■ EXERCISE: In the entries that follow, the first line to write out is the one containing "The width and height of the screenshot is (1200, 576).", and the last is the one containing "Task: Click the Editor de Vídeo app icon". Reproduce that stretch exactly, with nothing before or after it.

■ SUPPLIED INFORMATION:

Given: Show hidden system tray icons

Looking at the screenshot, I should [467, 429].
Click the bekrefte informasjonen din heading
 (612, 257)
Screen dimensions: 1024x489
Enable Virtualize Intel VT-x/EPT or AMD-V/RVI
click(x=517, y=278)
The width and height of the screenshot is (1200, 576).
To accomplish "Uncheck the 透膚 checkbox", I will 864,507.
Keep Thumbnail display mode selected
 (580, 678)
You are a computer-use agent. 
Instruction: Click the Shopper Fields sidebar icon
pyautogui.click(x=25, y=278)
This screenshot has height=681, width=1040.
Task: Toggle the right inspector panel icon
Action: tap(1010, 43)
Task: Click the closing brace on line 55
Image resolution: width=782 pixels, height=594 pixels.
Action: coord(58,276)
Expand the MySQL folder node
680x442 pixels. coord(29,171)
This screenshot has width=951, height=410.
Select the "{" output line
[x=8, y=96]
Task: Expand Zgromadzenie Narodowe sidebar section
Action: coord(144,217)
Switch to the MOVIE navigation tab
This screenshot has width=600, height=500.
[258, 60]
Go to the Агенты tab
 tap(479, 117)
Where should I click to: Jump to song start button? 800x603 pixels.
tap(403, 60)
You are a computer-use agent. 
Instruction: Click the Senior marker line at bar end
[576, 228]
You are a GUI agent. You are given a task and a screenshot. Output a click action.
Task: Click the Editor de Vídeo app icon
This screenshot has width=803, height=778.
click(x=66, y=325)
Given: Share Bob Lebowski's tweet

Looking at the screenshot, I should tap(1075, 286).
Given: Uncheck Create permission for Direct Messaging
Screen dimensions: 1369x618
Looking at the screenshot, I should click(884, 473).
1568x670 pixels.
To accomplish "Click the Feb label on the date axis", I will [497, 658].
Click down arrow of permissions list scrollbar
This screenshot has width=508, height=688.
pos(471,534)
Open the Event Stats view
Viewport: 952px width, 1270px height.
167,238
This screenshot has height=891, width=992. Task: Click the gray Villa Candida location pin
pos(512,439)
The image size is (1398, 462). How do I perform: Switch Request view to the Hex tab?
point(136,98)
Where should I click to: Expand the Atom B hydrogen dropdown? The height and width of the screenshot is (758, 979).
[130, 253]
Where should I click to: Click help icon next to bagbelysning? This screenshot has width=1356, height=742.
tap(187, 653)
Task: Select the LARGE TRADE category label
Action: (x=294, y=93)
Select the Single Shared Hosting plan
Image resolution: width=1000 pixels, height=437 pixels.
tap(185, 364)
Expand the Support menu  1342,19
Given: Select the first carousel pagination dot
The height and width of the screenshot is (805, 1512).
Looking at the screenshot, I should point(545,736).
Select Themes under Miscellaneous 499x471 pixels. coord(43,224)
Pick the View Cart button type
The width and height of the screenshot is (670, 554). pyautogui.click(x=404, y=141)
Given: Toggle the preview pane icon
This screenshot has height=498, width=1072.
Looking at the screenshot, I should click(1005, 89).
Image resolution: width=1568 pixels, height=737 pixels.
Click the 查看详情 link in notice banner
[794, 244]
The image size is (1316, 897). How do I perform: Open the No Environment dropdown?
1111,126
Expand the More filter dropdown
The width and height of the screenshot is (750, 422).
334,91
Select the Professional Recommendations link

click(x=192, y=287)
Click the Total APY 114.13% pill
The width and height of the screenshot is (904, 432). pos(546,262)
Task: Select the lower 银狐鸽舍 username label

■ RESPONSE AREA:
The width and height of the screenshot is (1200, 576).
To accomplish "Uncheck the 透膚 checkbox", I will 864,507.
Keep Thumbnail display mode selected
 (580, 678)
You are a computer-use agent. 
Instruction: Click the Shopper Fields sidebar icon
pyautogui.click(x=25, y=278)
This screenshot has height=681, width=1040.
Task: Toggle the right inspector panel icon
Action: tap(1010, 43)
Task: Click the closing brace on line 55
Image resolution: width=782 pixels, height=594 pixels.
Action: coord(58,276)
Expand the MySQL folder node
680x442 pixels. coord(29,171)
This screenshot has width=951, height=410.
Select the "{" output line
[x=8, y=96]
Task: Expand Zgromadzenie Narodowe sidebar section
Action: coord(144,217)
Switch to the MOVIE navigation tab
This screenshot has width=600, height=500.
[258, 60]
Go to the Агенты tab
 tap(479, 117)
Where should I click to: Jump to song start button? 800x603 pixels.
tap(403, 60)
You are a computer-use agent. 
Instruction: Click the Senior marker line at bar end
[576, 228]
You are a GUI agent. You are given a task and a screenshot. Output a click action.
Task: Click the Editor de Vídeo app icon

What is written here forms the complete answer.